Problem: Omit the pictures and extract only the lines from the line containing "The width and" to the end of the material, each exactly as written.

Given data:
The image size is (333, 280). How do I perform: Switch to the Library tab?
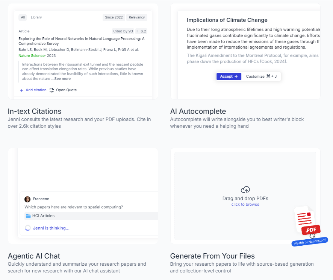[x=36, y=17]
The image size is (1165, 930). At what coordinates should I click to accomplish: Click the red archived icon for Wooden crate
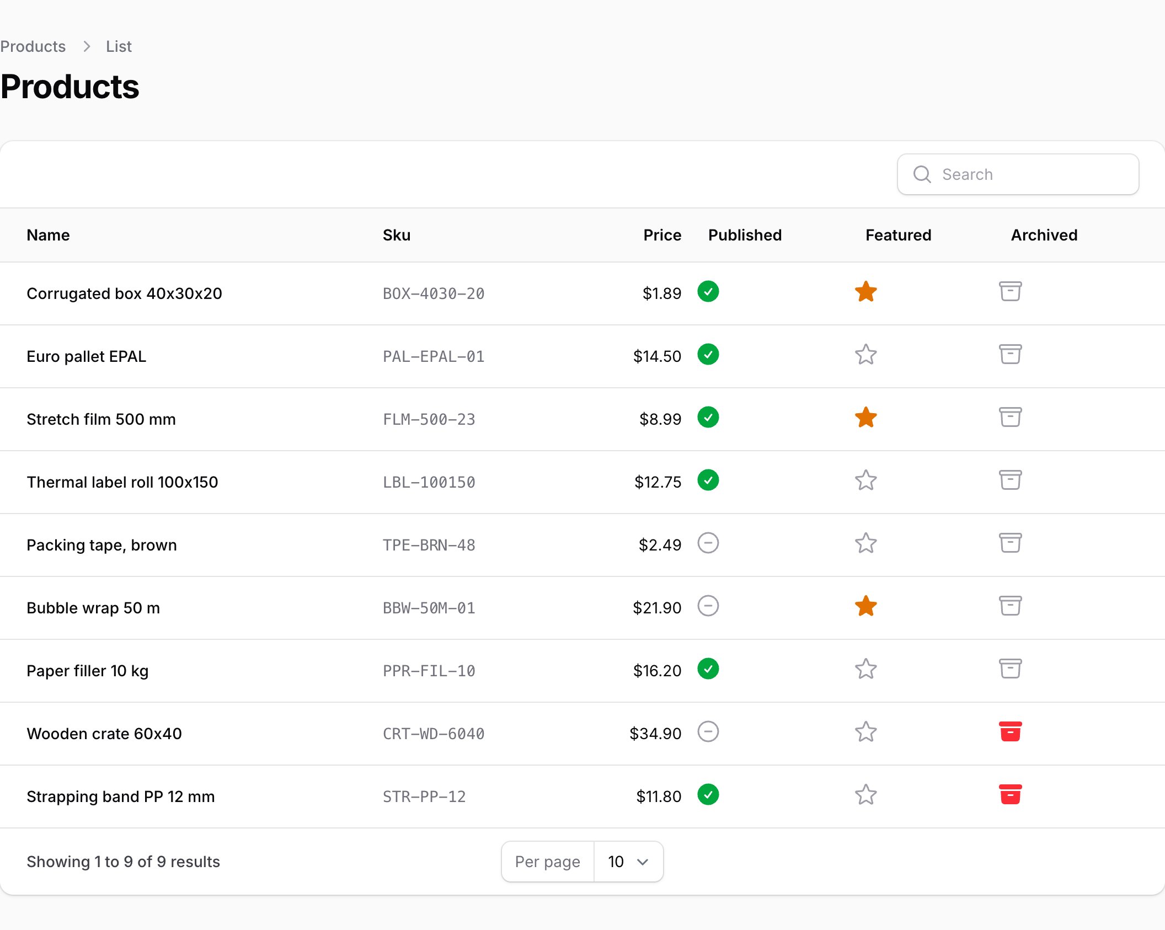click(1010, 731)
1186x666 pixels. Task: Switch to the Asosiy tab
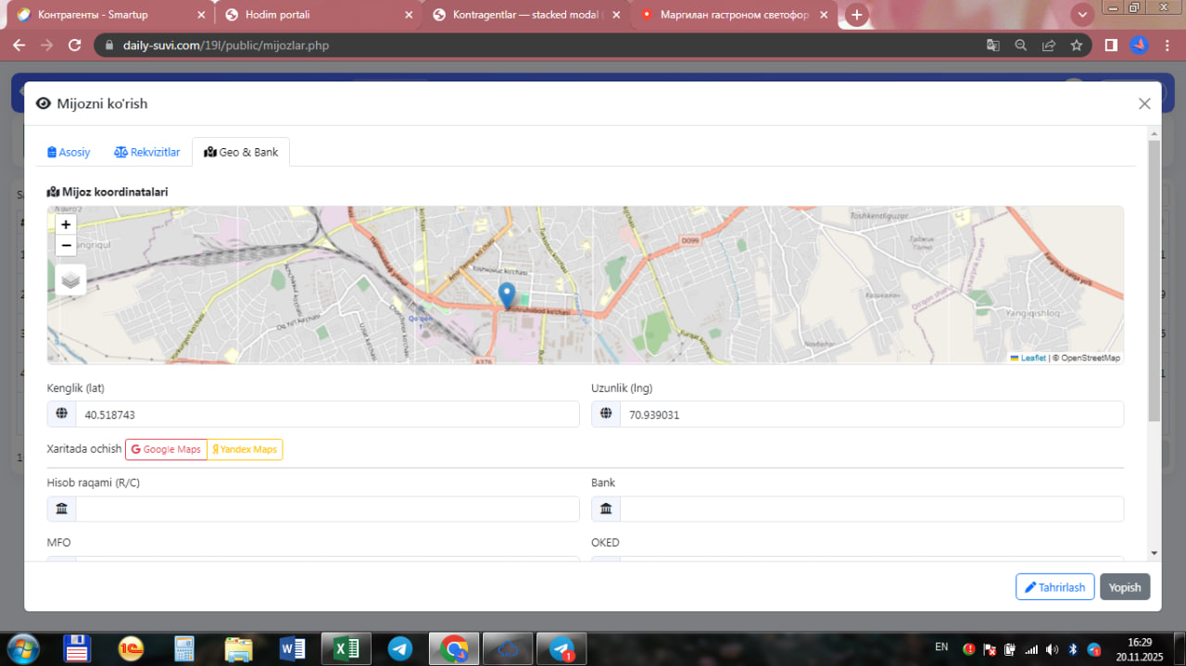point(69,152)
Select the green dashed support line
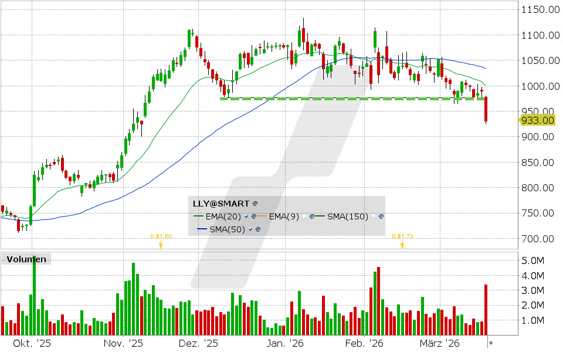Screen dimensions: 563x352 point(352,99)
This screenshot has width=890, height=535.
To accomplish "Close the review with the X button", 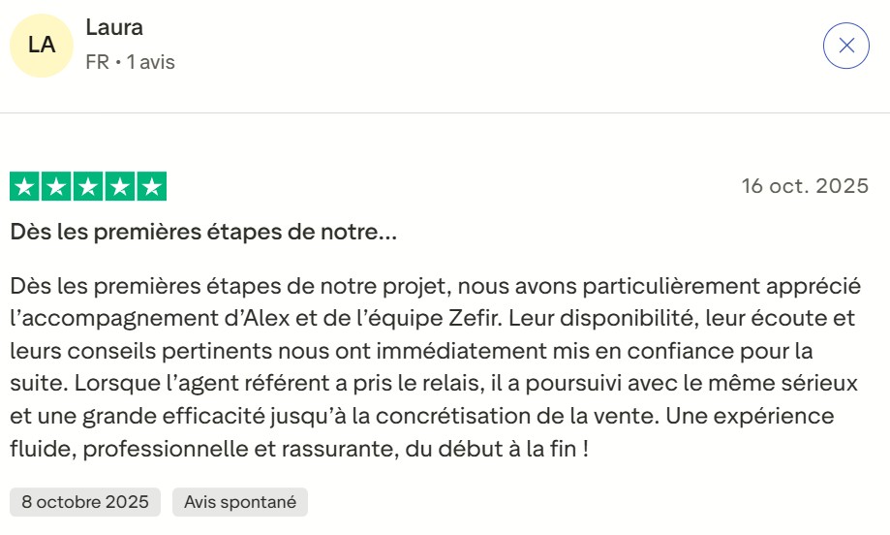I will pyautogui.click(x=845, y=46).
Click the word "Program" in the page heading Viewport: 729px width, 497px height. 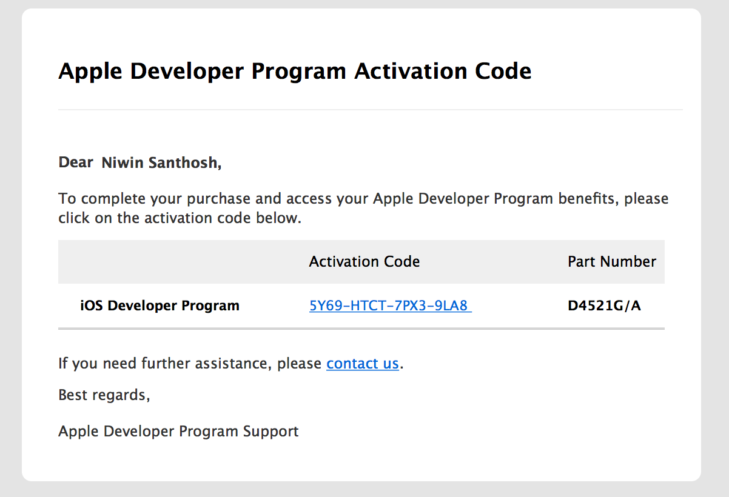click(x=299, y=72)
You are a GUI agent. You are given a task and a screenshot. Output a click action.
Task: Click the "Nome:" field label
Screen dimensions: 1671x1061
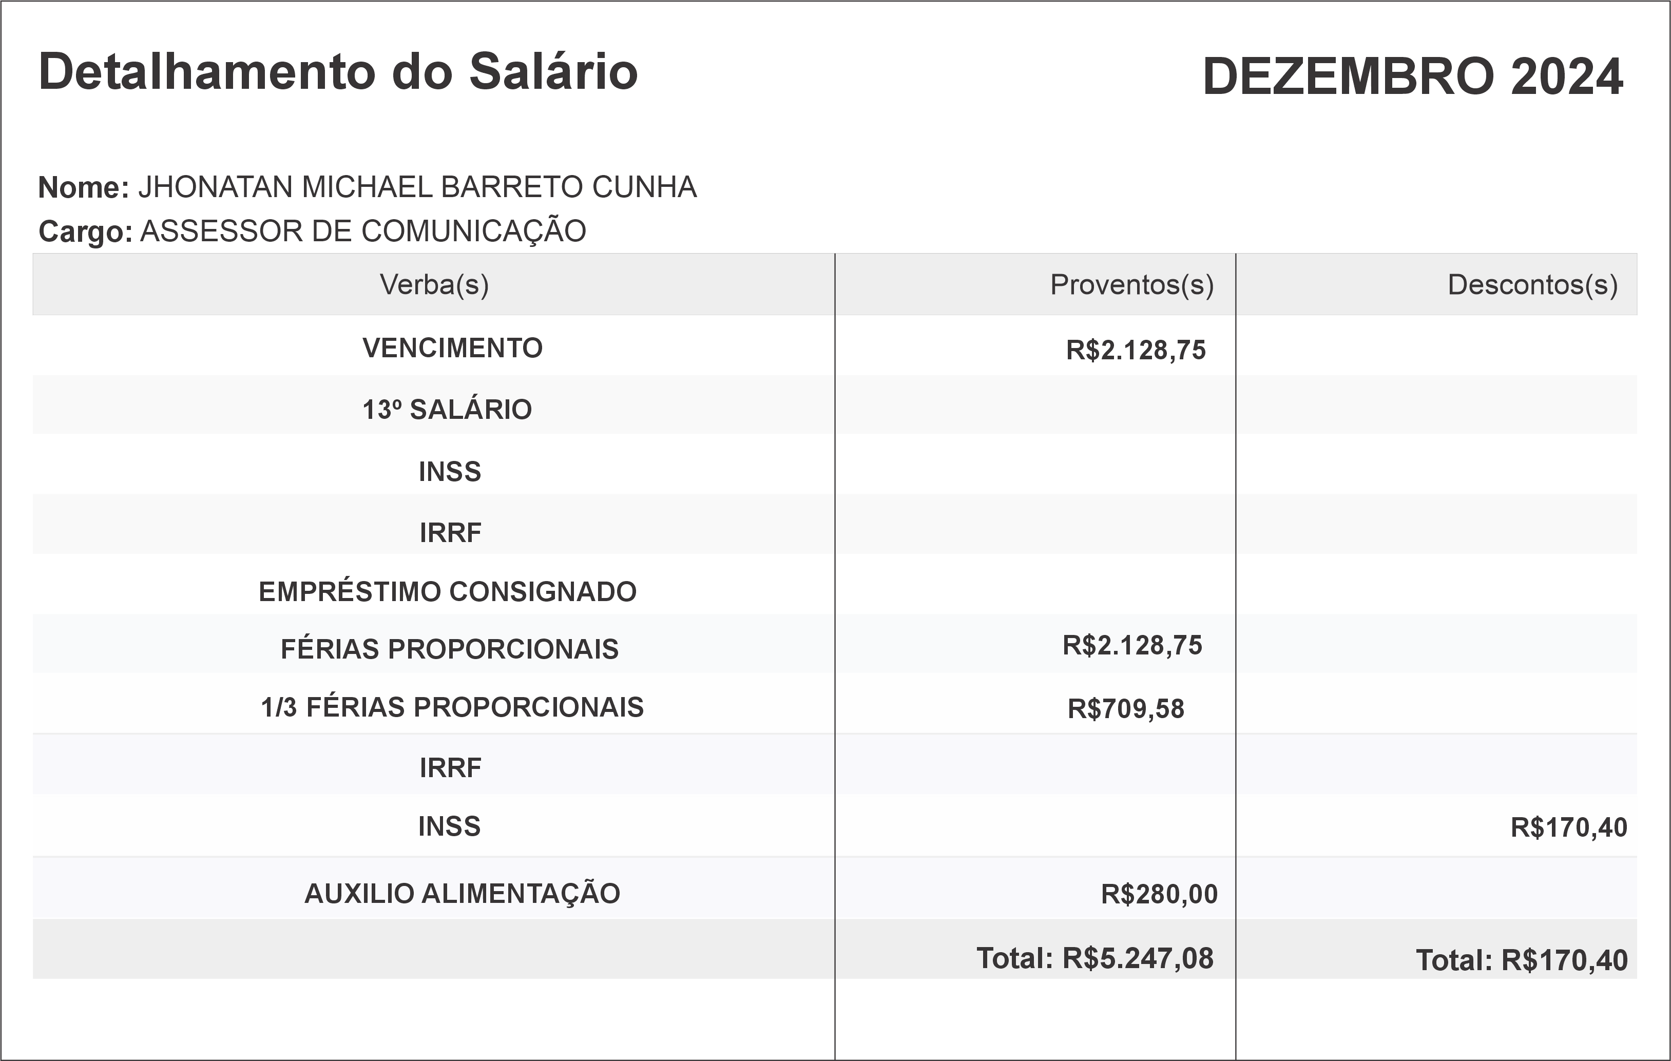(x=83, y=187)
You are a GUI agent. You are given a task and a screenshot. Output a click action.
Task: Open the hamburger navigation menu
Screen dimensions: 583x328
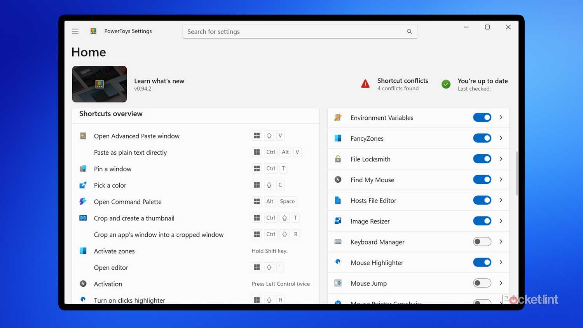pos(75,31)
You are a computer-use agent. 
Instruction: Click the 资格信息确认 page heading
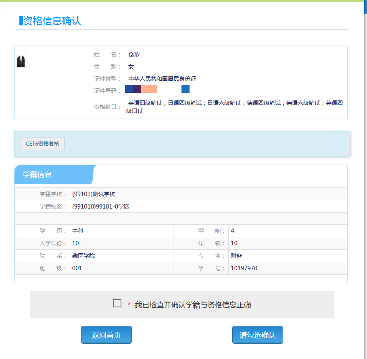click(52, 21)
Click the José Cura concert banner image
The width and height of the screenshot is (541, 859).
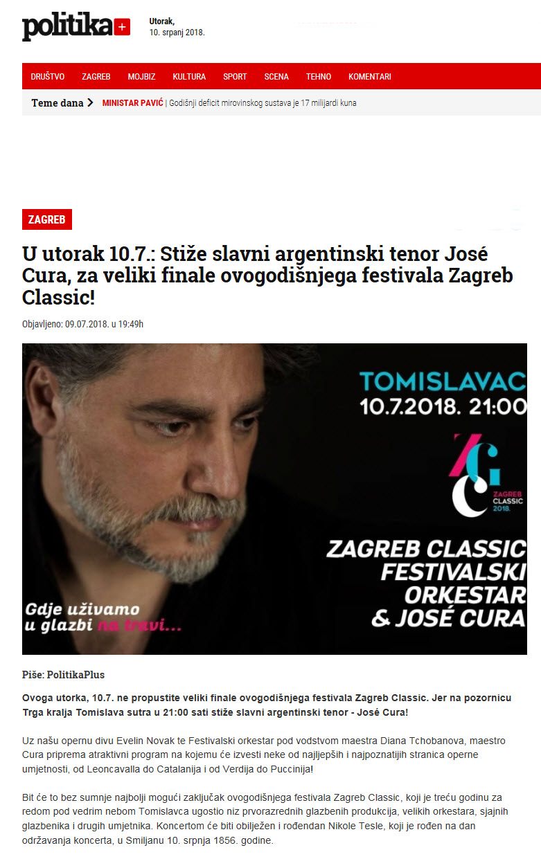pyautogui.click(x=274, y=498)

Output of the exercise:
The width and height of the screenshot is (541, 859).
pyautogui.click(x=274, y=498)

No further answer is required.